Egypt’s parliament referred journalist Ibrahim Eissa to prosecution on Tuesday, as several MPs and the speaker of the house also came under fire from the country’s main state-owned media institution for attacks on journalists that criticize the state.
“Journalists who do not respect this parliament will be beaten with an old shoe,” MP Mortada Mansour threatened during a parliamentary session on Tuesday to discuss critical articles recently published by the privately owned Al-Maqal newspaper and the state-owned Al-Ahram newspaper.
A majority of MPs voted in the same session to refer Ibrahim Eissa, chief editor of the privately owned Al-Maqal newspaper to the prosecutor general, claiming that he deliberately sought to tarnish the image of Egypt’s parliament.
Eissa was pushed to resign from his TV talk show in January following complaints from MPs, including parliamentary speaker Ali Abdel Aal, that he made negative and illegal comments about parliament.
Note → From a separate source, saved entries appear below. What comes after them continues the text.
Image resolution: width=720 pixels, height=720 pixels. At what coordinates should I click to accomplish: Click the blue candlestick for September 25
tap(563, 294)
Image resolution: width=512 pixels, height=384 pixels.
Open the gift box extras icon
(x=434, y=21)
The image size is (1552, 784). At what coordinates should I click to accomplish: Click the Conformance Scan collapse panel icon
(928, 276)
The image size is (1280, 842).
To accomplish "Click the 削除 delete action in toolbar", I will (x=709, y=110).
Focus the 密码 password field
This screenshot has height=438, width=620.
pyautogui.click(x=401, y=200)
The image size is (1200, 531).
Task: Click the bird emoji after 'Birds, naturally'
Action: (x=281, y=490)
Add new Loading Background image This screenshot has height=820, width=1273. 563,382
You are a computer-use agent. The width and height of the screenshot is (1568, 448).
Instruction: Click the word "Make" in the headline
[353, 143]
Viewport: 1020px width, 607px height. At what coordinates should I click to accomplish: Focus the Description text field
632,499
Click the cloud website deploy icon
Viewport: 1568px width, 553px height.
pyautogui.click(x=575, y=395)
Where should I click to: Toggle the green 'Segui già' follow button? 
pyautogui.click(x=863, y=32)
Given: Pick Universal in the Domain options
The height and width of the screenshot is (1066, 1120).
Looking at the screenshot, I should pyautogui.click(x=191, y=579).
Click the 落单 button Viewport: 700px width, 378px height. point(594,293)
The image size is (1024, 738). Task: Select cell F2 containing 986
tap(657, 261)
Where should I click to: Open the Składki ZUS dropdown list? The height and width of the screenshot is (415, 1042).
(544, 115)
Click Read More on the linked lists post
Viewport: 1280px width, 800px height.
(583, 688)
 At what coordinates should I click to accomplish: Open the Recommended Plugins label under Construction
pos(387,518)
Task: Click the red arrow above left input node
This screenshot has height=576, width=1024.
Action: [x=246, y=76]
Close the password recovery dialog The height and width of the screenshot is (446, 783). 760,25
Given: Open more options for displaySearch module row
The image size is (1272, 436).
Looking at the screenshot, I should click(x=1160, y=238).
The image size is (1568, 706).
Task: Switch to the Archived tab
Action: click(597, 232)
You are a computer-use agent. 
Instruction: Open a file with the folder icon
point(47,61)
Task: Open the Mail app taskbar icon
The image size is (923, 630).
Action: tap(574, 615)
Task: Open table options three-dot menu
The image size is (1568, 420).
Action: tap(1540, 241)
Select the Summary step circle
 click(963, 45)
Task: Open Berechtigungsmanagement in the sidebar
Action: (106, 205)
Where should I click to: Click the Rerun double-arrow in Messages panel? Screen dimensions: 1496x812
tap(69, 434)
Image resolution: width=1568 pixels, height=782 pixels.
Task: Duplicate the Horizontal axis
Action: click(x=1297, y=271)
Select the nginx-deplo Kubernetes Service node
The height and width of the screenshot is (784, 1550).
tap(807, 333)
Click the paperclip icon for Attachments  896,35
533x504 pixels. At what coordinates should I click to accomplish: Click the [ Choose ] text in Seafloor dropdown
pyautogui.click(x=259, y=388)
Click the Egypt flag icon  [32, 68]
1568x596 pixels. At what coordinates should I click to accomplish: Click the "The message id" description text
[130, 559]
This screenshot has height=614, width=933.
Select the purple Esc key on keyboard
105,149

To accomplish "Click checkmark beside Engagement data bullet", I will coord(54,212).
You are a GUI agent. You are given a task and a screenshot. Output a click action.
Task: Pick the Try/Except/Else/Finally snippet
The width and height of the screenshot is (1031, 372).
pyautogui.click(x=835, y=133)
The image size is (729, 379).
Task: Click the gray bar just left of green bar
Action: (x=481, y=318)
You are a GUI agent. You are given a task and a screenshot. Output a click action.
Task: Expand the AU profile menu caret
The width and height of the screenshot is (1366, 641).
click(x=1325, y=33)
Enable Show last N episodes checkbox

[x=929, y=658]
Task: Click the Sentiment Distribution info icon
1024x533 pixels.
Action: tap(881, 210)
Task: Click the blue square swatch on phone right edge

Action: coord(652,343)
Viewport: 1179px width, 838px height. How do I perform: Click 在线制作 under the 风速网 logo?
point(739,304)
Abdel Aal launched a scathing attack on Monday against the state-owned Al-Ahram Foundation and its board of directors, calling them “infantile polemics,” and commenting, “There is a newspaper that is criticizing us, namely Al-Ahram, which the state funds, yet which cannot manage to generate profits, despite its ownership of several companies and a printing press. Unfortunately it is plagued with an administration that does not operate according to economic standards, while it distorts the truth.”
Al-Ahram issued statements in response on Tuesday and Wednesday in defense of its institutions and press freedoms in Egypt. Its Editor-in-Chief, Mohamed Abdel Hady Allam, published an opinion article on Wednesday, “The dignity of Al-Ahram and parliament,” writing, “It seems that the concept of the relationship between the media and state authorities has become clouded and confused among some state officials. There are some who consider national newspapers should be subject to those in power.”
Allam argued that Egypt’s media is in the public domain and should serve its citizens, rather than being a tool for the nation’s executive powers. On Tuesday, the newspaper hit back at Abdel Aal’s claims it is losing revenue and saying, “The Egyptian people fund all state institutions, including the House of Representatives.”
On his personal Facebook account Monday, Naggar said Al-Ahram is the media giant of the Arab world, and is bigger than those who seek to slander it. He stressed the role of independent media should be to monitor and critique state officials and to expose truth.
Chief editor of Al-Ahram, Hesham Younis, called Abdel Aal an “angry elephant in a glass shop” on his personal Facebook account, stressing that he derives his authority from the public and can therefore be held accountable for what he says.
In September 2016, Al-Ahram Al-Araby magazine published an article questioning Abdel Aal’s ability to speak fluent Arabic, highlighting 165 linguistic errors during his speech to mark 150 years of Egypt’s parliament.
Abdel Aal handed the floor on Tuesday to staunchly pro-military MP Mostafa Bakry, chief editor of Al-Osbou’ newspaper, who called for the referral of Naggar and Eissa to the prosecutor general. Bakry argued that Eissa should be prosecuted for alleging parliament is being manipulated by the National Security Agency, constituting an attack on a state institution.
In response to Eissa’s referral to the prosecution, Al-Maqal sarcastically awarded parliament its own Oscar for “best children’s cartoon” as the 89th Academy Awards were taking place in the US.
Member of the Journalists Syndicate board Khaled al-Balshy told Mada Masr Abdel Aal’s comments about Al-Ahram are “disgraceful” and show a clear disdain for a seasoned publication like the 140-year-old newspaper.
Abdel Aal should take a moment to ask himself where the budget for his armored cars comes from, and should remember that it is the taxpayer that funds them, Balshy said, adding that he should also focus more on things like laws that protect the poor.